The 256 mile (410 Km) stretch, to be built by Algerian National Servicemen, will run from El Golea to Ain Salah, further south. From Ain-Salah, the Algerian leg of the route will run down to Tamanrasset, in the deep south, before forking into two roads running towards Gao in Mali and Tahoua in Niger.
The Trans-Sahara Highway is a joint project involving Algeria, Mali, Niger and Tunisia, with assistance from the United Nations. The work inaugurated by President Boumedienne on Thursday is expected to take two years to complete.

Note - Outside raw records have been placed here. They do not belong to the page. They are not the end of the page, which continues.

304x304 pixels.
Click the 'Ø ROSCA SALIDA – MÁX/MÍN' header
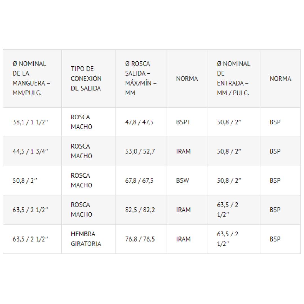click(x=141, y=78)
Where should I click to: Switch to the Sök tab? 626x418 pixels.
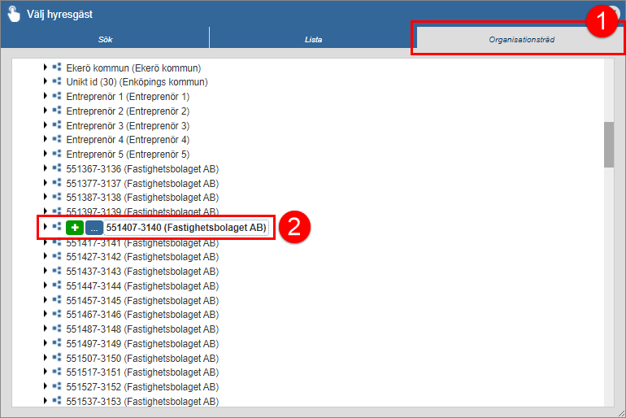click(x=104, y=39)
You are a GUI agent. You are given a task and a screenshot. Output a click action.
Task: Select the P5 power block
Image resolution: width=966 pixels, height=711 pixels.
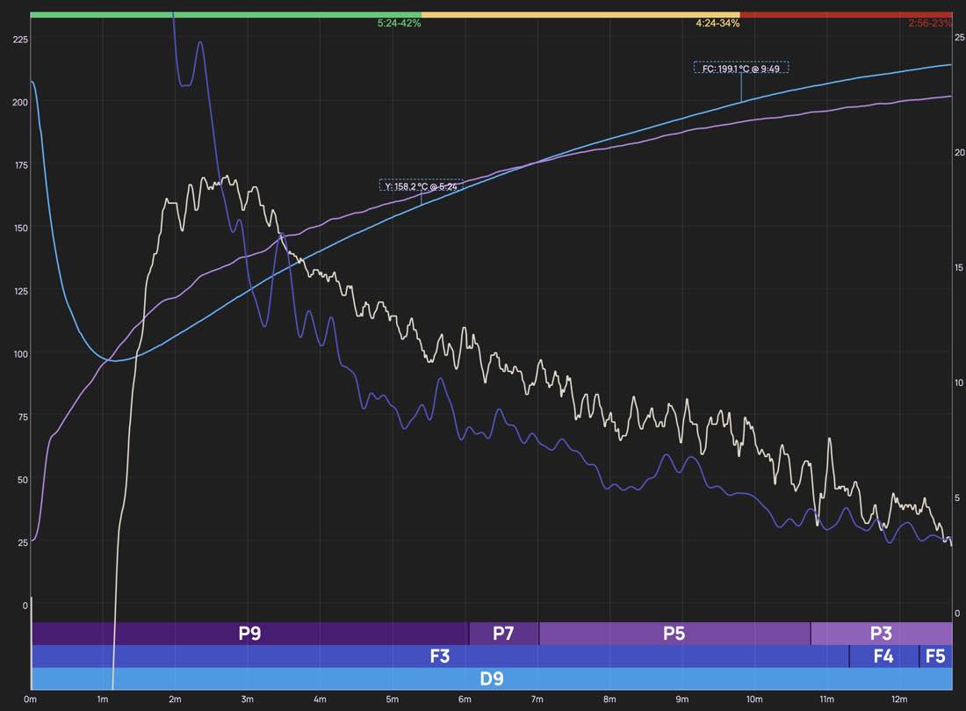point(674,634)
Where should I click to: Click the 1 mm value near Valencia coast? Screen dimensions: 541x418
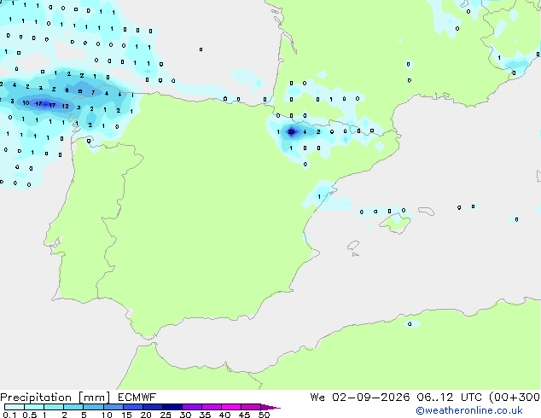pos(319,196)
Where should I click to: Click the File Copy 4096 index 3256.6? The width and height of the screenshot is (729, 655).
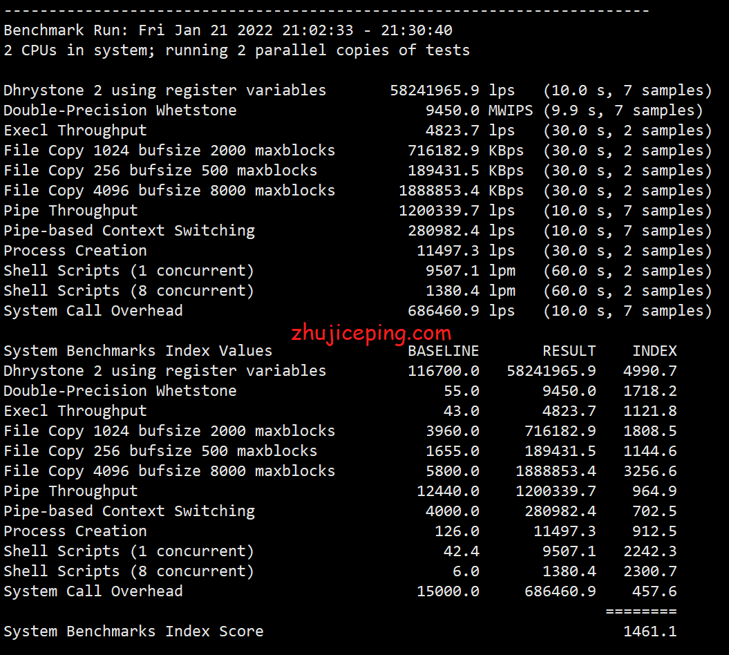pos(650,471)
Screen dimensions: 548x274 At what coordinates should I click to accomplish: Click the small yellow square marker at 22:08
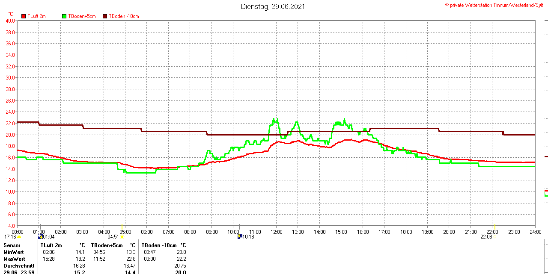click(x=495, y=237)
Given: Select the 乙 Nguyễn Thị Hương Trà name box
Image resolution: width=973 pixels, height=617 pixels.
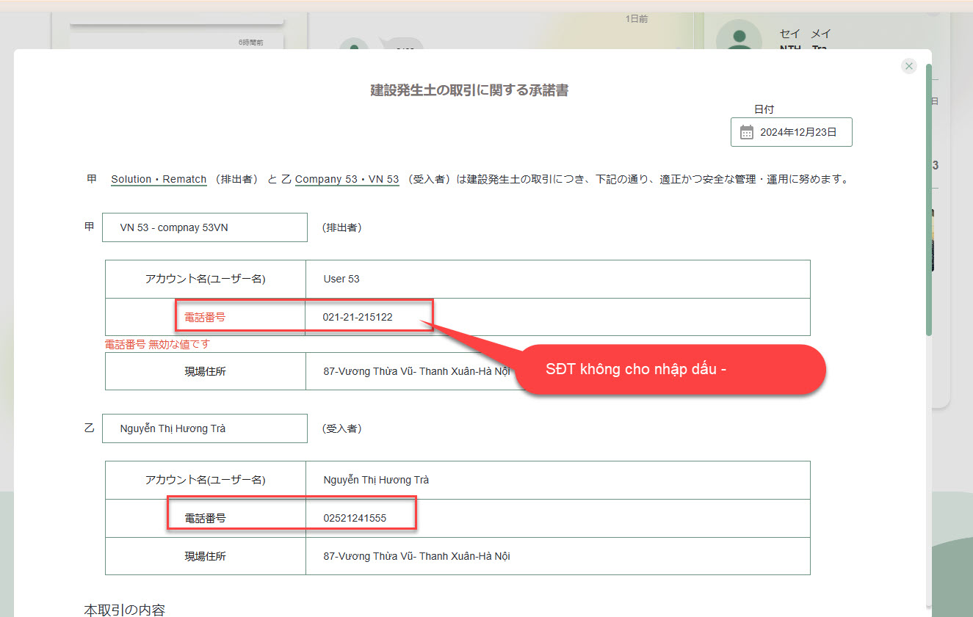Looking at the screenshot, I should point(204,428).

SYNOPSIS: El Golea, south of Algiers in the Sahara Desert, had a one-day festival, with the arrival of President Houari Boumedienne. The purpose of his one-day visit was to inaugurate work on a new stretch of the Trans-Sahara Highway. Conceived in 1965 as a joint project of Algeria, Mali, Niger and Tunisia, the highway has been hailed by some as the "road of unity" for Africa.
This new stretch of highway will run from El Golea to Ain-Salah, further south. Eventually the Trans-Sahara Highway will run down to Tamanrasset, in the deep south, before forking into two roads running towards Mali and Niger.
The stretch inaugurated by President Boumedienne should take two years to complete, allowing for work stoppage during the intense heat of the summer. Unveiling a plaque to dedicate this section of road, the President described the highway as "the road of African unity, the road of the new revolutionary youth".
After the ceremony, the President toured the camp where the workers will live. The road is to be built by young Algerian National Servicemen. Six-hundred of these men have already arrived at the camp and are ready to begin construction on the highway, which is an extension of national highway, route numbers one.
Addressing the servicemen, President Boumedienne said that Algeria was destined to progress rapidly, and that Algeria must count on its people and the country's potentialities, in order to safeguard Algerian independence.
Following his speech, the President met the servicemen in informal talks. He said that the highway, which the servicemen were constructing, would at last end the isolation of the people in the far south of Algeria.